*** DATA LISTING Section Begins ***

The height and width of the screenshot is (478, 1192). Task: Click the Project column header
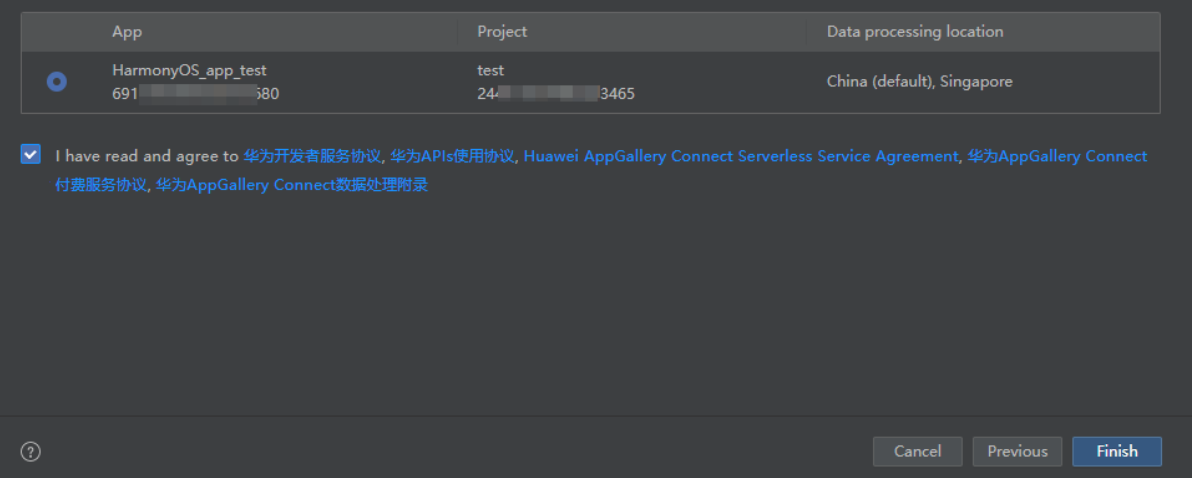[x=502, y=32]
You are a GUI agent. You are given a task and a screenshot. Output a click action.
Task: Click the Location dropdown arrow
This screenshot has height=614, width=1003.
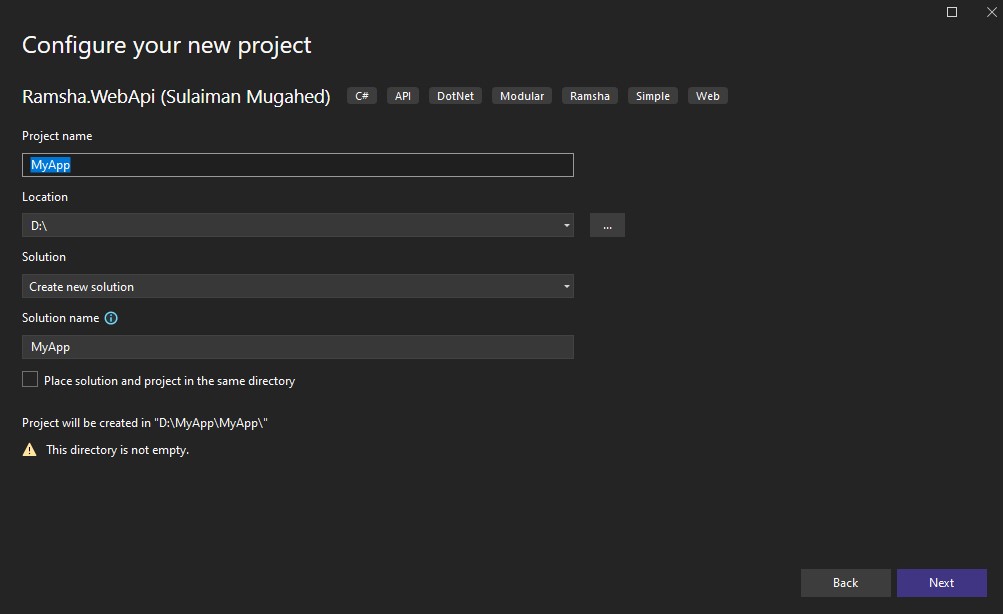click(566, 224)
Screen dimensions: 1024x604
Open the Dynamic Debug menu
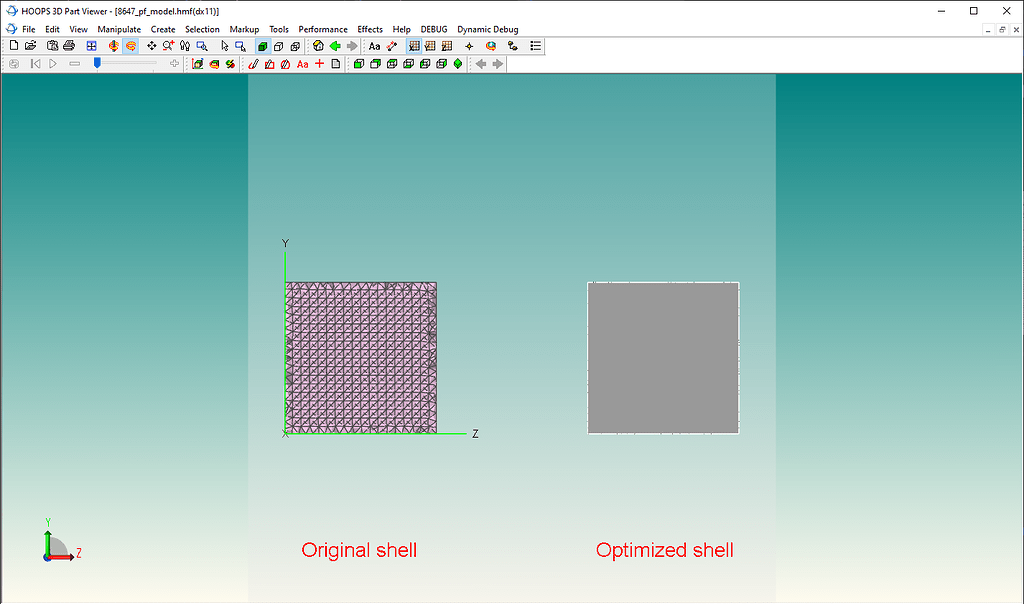click(487, 29)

*** DATA LISTING Section Ends ***

### [REQUIRED WORK]
With the pictures dropped, write out all of the entries word for word.

### [RESULT OF THIS TASK]
The height and width of the screenshot is (478, 1192). Task: Click the Project column header
[x=502, y=32]
You are a GUI agent. You are given a task and a screenshot. Output a click action.
Task: Click the Location dropdown arrow
This screenshot has height=614, width=1003.
click(566, 224)
Screen dimensions: 1024x604
Open the Dynamic Debug menu
click(487, 29)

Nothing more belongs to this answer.